# Task description
Reproduce only what lies between the first line of the material below and the line containing "The image size is (931, 621).", with both of those lines included and every line kept exact.

# Exercise input
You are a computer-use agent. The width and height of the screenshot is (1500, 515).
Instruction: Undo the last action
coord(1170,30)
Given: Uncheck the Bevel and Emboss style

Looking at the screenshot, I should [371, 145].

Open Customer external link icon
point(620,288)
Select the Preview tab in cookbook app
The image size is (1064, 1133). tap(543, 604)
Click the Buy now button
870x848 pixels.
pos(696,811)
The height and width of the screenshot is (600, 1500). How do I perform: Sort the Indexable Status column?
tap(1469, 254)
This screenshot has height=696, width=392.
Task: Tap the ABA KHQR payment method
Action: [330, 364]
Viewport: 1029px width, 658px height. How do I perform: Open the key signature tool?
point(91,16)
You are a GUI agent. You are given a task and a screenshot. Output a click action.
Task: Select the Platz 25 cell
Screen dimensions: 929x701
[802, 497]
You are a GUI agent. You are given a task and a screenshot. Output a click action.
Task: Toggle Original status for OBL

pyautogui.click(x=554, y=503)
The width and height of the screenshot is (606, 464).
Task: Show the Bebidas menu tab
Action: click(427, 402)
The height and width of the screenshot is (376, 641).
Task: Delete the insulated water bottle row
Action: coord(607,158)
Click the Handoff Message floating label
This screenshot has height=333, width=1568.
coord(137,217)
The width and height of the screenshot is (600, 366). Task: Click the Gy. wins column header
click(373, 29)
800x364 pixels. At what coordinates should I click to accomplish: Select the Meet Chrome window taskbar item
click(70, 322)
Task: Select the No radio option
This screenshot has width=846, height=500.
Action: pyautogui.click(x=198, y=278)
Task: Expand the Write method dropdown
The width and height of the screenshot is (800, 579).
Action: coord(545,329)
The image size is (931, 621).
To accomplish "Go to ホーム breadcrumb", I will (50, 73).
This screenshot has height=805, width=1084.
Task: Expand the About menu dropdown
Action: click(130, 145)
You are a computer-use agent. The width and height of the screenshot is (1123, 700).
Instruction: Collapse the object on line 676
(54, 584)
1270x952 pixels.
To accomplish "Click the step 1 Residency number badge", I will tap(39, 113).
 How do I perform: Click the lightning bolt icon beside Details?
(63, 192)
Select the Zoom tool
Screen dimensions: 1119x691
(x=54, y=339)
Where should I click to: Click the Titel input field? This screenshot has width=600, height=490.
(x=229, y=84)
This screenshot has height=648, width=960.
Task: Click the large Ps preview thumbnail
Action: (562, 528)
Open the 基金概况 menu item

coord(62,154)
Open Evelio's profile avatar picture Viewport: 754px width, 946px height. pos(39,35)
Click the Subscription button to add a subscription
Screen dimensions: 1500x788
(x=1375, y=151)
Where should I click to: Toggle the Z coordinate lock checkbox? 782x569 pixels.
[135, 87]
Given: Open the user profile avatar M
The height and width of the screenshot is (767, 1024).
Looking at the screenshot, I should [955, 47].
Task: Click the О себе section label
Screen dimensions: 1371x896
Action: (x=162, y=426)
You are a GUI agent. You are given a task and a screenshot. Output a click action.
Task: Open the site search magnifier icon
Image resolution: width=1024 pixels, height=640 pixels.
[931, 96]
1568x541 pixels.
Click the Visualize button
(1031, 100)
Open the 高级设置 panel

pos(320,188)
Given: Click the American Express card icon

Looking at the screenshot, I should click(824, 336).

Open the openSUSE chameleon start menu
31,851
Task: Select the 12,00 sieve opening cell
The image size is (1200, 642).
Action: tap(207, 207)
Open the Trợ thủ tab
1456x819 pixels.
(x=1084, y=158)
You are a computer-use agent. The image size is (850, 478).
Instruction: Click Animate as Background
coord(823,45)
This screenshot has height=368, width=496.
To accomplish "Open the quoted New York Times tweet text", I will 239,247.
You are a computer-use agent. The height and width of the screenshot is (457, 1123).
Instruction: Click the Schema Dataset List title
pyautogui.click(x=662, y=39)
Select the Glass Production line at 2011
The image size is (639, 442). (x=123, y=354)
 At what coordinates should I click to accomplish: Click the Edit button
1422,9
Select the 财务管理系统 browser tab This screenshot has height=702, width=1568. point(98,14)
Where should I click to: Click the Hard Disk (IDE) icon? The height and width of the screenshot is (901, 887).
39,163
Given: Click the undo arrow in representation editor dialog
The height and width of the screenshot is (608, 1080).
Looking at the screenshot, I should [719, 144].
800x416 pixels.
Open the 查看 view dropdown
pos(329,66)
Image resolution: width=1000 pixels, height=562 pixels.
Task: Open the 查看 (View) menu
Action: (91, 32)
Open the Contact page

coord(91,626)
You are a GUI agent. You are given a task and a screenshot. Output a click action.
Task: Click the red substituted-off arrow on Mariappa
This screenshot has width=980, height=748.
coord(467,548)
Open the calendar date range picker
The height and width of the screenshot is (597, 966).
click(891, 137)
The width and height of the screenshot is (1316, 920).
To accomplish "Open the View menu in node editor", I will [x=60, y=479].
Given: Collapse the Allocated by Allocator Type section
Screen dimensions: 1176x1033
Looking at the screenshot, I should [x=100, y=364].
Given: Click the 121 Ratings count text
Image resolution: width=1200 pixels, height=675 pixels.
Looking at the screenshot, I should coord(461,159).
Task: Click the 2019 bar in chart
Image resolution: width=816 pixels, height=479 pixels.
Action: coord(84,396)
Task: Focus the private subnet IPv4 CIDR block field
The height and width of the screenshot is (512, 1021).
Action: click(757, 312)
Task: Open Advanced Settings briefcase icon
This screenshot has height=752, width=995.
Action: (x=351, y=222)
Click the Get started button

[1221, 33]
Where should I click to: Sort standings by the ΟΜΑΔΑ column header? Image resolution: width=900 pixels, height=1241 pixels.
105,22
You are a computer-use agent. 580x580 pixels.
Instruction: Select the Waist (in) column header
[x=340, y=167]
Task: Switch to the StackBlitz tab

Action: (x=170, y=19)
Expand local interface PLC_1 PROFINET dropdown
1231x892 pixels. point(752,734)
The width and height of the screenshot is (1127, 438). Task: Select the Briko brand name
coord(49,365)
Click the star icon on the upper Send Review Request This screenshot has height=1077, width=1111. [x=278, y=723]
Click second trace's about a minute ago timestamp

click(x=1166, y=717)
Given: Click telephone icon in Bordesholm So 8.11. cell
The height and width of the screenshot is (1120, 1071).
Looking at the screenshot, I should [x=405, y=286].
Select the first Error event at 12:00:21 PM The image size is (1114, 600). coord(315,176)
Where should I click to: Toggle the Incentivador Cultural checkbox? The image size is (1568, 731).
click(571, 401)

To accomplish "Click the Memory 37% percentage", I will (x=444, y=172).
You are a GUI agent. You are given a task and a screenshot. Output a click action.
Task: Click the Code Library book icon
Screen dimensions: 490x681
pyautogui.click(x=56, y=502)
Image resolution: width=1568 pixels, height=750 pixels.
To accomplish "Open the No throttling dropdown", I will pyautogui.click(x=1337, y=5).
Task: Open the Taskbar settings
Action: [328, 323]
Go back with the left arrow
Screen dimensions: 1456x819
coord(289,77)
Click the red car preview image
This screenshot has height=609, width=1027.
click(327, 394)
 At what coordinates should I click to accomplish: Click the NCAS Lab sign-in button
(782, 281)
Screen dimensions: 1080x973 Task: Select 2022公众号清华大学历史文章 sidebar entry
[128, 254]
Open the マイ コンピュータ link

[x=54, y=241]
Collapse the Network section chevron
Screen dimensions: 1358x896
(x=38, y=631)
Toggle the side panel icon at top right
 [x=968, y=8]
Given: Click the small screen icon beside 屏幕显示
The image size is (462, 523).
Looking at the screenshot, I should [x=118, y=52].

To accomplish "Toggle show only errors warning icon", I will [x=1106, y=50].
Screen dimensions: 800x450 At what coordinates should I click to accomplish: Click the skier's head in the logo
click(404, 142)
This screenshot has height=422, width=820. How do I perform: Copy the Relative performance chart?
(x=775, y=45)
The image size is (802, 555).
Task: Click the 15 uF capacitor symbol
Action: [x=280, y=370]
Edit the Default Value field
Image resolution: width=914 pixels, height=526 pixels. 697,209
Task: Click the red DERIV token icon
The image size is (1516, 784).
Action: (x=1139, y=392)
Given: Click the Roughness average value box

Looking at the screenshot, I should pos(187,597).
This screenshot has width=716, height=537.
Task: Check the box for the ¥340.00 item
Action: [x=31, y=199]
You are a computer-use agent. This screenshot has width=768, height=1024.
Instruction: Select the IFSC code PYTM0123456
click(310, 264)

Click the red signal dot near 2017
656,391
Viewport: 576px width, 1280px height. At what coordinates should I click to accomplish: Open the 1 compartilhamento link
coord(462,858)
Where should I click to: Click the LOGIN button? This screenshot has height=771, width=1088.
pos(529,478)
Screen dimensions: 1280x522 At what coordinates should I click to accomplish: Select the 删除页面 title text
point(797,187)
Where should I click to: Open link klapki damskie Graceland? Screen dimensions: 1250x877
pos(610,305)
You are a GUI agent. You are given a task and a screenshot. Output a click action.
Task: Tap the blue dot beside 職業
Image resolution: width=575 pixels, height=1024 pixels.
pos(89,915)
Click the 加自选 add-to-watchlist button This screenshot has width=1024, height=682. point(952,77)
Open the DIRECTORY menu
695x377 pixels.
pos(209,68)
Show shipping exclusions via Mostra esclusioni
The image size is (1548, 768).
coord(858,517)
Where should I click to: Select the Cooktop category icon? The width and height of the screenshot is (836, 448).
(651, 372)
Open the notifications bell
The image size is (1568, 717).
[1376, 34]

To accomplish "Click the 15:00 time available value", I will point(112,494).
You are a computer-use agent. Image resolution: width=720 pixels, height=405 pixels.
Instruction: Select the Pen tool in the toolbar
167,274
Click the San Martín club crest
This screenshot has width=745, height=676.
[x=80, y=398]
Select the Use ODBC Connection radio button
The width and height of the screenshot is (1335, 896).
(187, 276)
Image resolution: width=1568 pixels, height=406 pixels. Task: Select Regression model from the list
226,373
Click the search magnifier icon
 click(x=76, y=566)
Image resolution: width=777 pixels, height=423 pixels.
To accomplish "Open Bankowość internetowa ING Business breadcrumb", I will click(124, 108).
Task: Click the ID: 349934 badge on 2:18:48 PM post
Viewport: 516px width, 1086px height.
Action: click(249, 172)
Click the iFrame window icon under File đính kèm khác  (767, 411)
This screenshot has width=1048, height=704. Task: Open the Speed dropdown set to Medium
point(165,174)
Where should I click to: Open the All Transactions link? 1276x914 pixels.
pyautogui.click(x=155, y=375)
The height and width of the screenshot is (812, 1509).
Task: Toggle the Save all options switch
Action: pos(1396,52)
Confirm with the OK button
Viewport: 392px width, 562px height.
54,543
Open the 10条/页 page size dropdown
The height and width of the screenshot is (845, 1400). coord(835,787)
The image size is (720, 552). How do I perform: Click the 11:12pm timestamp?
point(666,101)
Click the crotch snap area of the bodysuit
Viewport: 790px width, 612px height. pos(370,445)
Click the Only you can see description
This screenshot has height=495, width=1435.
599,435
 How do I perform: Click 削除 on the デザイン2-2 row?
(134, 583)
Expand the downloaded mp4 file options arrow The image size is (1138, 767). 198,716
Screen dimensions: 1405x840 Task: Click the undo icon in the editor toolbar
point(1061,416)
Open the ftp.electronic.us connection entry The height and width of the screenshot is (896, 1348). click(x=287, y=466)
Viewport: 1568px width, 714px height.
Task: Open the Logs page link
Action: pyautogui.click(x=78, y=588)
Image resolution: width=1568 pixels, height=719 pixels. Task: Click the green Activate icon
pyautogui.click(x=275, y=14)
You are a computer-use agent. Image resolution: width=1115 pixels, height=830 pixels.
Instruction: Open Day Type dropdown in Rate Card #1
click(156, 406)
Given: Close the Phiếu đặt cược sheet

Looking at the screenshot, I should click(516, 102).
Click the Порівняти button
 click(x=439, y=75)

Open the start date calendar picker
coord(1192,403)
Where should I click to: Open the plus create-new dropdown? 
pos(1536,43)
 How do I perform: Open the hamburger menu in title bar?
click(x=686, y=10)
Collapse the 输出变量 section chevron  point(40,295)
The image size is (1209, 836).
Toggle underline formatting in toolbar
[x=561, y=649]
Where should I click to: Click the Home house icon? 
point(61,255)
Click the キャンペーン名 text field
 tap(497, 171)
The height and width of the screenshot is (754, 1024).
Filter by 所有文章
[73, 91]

# Problem solution
You are a computer-use agent. The width and height of the screenshot is (1500, 515).
Instruction: Undo the last action
coord(1170,30)
Given: Uncheck the Bevel and Emboss style

Looking at the screenshot, I should [371, 145].

Open Customer external link icon
point(620,288)
Select the Preview tab in cookbook app
The image size is (1064, 1133). tap(543, 604)
Click the Buy now button
870x848 pixels.
pos(696,811)
The height and width of the screenshot is (600, 1500). How do I perform: Sort the Indexable Status column?
tap(1469, 254)
This screenshot has height=696, width=392.
Task: Tap the ABA KHQR payment method
Action: [330, 364]
Viewport: 1029px width, 658px height. How do I perform: Open the key signature tool?
point(91,16)
You are a GUI agent. You are given a task and a screenshot. Output a click action.
Task: Select the Platz 25 cell
Screen dimensions: 929x701
[802, 497]
You are a GUI agent. You are given a task and a screenshot. Output a click action.
Task: Toggle Original status for OBL

pyautogui.click(x=554, y=503)
The width and height of the screenshot is (606, 464).
Task: Show the Bebidas menu tab
Action: click(427, 402)
The height and width of the screenshot is (376, 641).
Task: Delete the insulated water bottle row
Action: coord(607,158)
Click the Handoff Message floating label
This screenshot has height=333, width=1568.
coord(137,217)
The width and height of the screenshot is (600, 366). Task: Click the Gy. wins column header
click(373, 29)
800x364 pixels. At what coordinates should I click to accomplish: Select the Meet Chrome window taskbar item
click(70, 322)
Task: Select the No radio option
This screenshot has width=846, height=500.
Action: pyautogui.click(x=198, y=278)
Task: Expand the Write method dropdown
The width and height of the screenshot is (800, 579).
Action: coord(545,329)
The image size is (931, 621).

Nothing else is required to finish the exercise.